>>
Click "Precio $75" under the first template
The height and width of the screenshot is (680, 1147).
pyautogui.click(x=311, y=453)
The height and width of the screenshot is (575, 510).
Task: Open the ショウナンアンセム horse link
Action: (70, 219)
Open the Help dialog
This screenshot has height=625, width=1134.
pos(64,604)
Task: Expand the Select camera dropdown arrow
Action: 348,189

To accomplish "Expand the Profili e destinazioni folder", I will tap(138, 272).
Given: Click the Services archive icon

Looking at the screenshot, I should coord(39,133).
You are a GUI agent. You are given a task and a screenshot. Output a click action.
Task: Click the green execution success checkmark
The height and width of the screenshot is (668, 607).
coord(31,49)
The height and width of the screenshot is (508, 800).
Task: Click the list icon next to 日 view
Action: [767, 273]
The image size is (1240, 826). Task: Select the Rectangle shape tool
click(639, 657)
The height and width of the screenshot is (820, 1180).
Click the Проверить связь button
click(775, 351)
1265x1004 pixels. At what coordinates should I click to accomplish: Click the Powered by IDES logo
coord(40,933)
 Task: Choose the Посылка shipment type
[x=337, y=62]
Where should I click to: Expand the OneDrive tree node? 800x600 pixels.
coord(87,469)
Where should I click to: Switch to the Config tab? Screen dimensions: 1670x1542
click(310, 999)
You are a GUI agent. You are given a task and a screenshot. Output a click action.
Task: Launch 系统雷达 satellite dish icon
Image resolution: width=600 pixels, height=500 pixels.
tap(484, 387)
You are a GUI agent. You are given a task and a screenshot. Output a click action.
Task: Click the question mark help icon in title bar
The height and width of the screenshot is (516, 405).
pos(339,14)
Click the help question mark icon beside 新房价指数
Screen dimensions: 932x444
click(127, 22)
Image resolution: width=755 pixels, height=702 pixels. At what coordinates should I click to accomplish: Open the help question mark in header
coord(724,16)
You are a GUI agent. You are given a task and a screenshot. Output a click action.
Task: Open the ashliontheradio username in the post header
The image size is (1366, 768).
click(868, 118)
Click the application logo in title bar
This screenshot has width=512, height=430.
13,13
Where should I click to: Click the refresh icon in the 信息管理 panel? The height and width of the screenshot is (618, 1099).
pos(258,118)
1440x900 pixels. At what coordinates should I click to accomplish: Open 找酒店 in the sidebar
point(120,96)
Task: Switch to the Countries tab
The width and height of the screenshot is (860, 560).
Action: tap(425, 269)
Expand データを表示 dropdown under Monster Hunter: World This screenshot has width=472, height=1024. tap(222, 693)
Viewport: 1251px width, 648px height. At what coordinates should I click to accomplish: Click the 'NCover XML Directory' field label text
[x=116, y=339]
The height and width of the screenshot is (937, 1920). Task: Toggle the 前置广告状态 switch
<<
## WHAT TO WORK ON:
Go through the records above and copy every line holding the word "title".

## WRITTEN SOLUTION:
Task: Click the question mark help icon in title bar
Click the application logo in title bar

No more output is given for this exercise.